Headed home this week lugging two bags of groceries, Martinez was able to catch a Petaluma Transit bus not far from Grocery Outlet at a busy bus stop on Copeland Street.
Martinez, who has used the bus system for years, has noticed an increase in the number of passengers recently.
Her perception is reality. Ridership has more than doubled in the past five years, said Transit Manager Joe Rye.
The increase is so marked, in fact, that Petaluma recently bought three used buses from Santa Rosa to add to its fleet of eight buses.
At 40 feet, the 1999 New Flyers with more than half-a-million miles already are bigger than any of the current city buses and will hold Petaluma over for another two years, when it can buy new buses to augment the fleet.
Ridership has increased from about 150,000 a few years ago to about 350,000 last year, much of that attributed to a focus on serving junior high and high school students. About 1,600 people ride city buses each day, several hundred of whom are students.

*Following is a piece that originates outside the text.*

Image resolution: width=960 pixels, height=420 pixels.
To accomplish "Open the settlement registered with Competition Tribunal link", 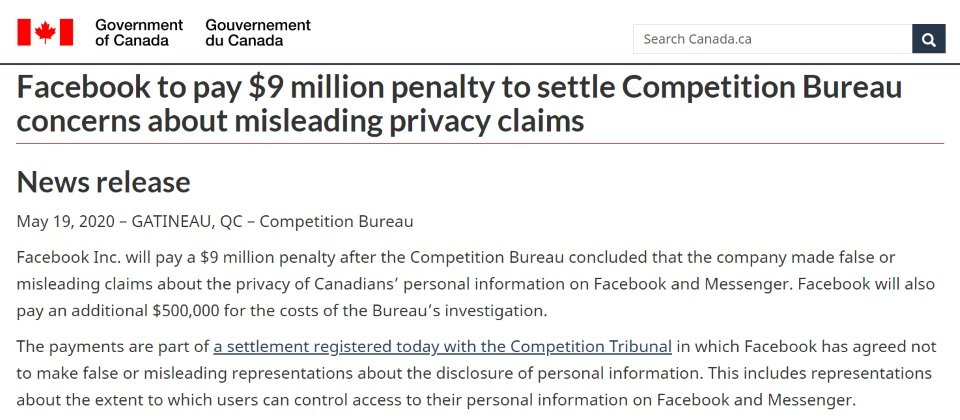I will pyautogui.click(x=443, y=347).
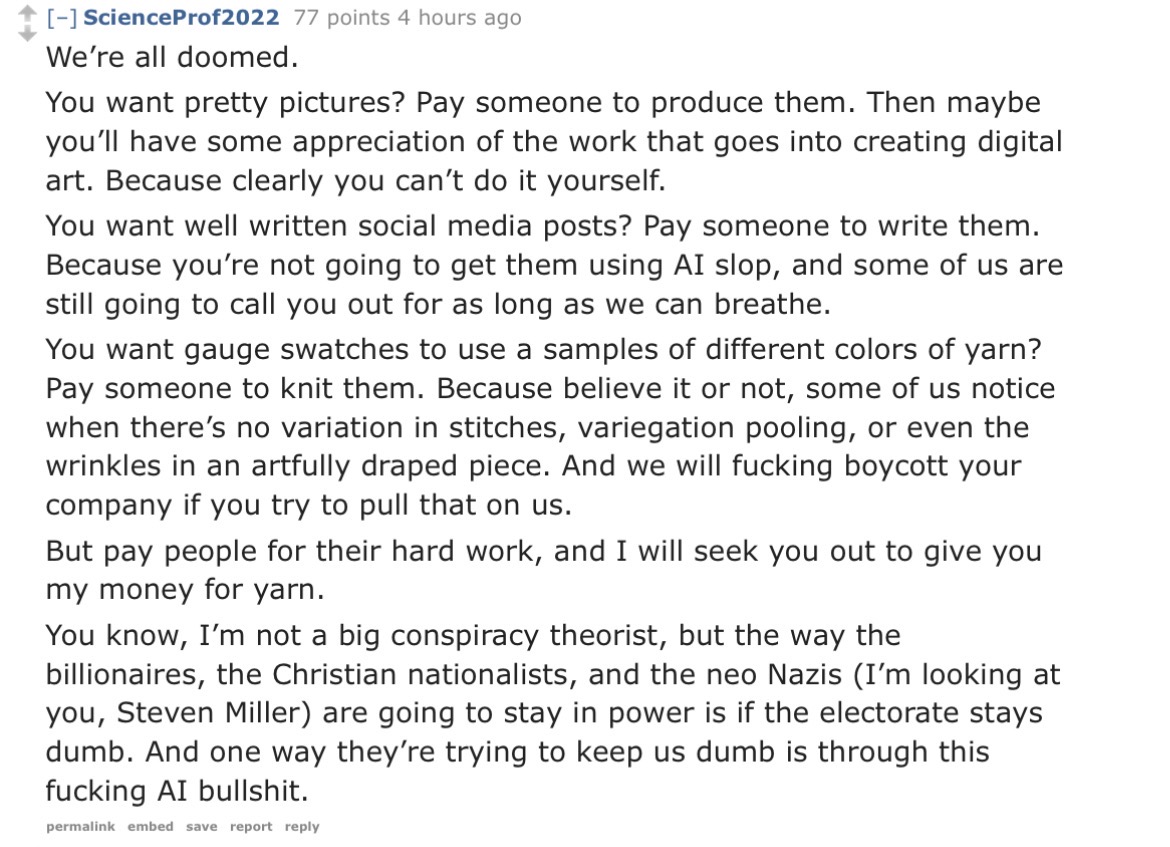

Partnering with Petaluma City Schools, marketing bus passes to students and rescheduling bus routes to match school schedules helped immensely, said Transit Advisory Committee Chair Dave Alden.
"Convenience and dependability," he said. "When SMART comes into play, that will be even more important. You'll be able to know you can get off the bus and catch the SMART train."
Petaluma bought the retired Santa Rosa buses for the rock bottom price of $25,000 total. It will cost more to repaint and rebrand the buses than it did to buy them, Rye said.
"They're about 15 years old. They are definitely no spring chickens," he said. "But these are good buses."
He said they could last another four or five years, when they will then be used as replacement coaches.
Petaluma Transit, like most Bay Area transit agencies, buys its new replacement buses through the Metropolitan Transportation Commission's disbursement program, which provides 80 percent federal funding for bus purchases, but on a rigid timeline. Petaluma Transit isn't due for new buses in 2015 or 2016.
In the meantime, the three used buses, once they are outfitted and in use by April, will ease the standing-room-only crowd that often accumulates on 30- and 35-foot buses to and from Casa Grande High School, Petaluma Junior High School and Kenilworth Junior High School.
The city also is working to install free WiFi on city buses and is considering buying devices that would give buses longer green lights when approaching traffic signals.
Kenilworth Principal Emily Dunnagan said the city's help with bus service has been remarkable. At least 200 students ride city buses each day.
"They've been so supportive," she said. "A couple years ago, the school district had to cut the bus service to quite a few areas. City transit just jumped in, and it has been a godsend for Kenilworth students."